## Start DATA RECORDS

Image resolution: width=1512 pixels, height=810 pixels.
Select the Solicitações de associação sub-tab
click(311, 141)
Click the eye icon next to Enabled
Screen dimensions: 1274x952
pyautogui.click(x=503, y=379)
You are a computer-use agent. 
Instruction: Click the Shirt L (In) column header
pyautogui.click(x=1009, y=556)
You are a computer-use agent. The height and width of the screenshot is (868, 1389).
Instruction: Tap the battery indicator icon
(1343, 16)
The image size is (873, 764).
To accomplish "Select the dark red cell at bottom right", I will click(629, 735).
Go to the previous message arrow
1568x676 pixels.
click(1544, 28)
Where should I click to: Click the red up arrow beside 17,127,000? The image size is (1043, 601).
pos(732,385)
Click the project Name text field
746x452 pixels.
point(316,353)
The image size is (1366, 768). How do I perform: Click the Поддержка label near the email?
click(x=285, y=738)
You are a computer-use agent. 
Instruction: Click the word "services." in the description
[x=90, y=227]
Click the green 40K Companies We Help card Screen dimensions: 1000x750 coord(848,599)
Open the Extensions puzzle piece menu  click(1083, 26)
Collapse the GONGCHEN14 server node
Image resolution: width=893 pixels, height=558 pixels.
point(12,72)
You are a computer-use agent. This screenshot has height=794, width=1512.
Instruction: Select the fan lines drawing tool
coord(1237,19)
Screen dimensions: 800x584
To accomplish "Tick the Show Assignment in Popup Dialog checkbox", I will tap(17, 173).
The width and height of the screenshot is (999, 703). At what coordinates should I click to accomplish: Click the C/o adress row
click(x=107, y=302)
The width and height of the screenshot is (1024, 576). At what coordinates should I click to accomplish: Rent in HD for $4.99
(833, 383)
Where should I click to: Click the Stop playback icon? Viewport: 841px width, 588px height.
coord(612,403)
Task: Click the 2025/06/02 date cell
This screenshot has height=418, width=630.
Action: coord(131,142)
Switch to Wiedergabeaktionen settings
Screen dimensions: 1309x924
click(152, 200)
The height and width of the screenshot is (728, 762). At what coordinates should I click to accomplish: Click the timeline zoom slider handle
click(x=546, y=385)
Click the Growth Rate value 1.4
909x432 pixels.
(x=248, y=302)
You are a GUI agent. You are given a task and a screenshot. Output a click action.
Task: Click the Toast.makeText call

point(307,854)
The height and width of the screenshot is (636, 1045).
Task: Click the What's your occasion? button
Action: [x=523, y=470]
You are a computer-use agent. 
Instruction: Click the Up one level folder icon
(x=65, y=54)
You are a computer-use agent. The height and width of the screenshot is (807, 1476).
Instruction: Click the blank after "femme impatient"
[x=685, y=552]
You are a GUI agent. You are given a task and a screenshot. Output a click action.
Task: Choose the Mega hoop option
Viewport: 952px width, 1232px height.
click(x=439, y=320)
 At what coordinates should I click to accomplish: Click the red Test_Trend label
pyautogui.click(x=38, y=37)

## End DATA RECORDS

Please repeat the rows from the first one up to and including the line with "pyautogui.click(x=503, y=379)", requests and all, and add 9 to every coordinate in the answers.

_WORKED ANSWER_
Image resolution: width=1512 pixels, height=810 pixels.
Select the Solicitações de associação sub-tab
click(320, 150)
Click the eye icon next to Enabled
Screen dimensions: 1274x952
pyautogui.click(x=512, y=388)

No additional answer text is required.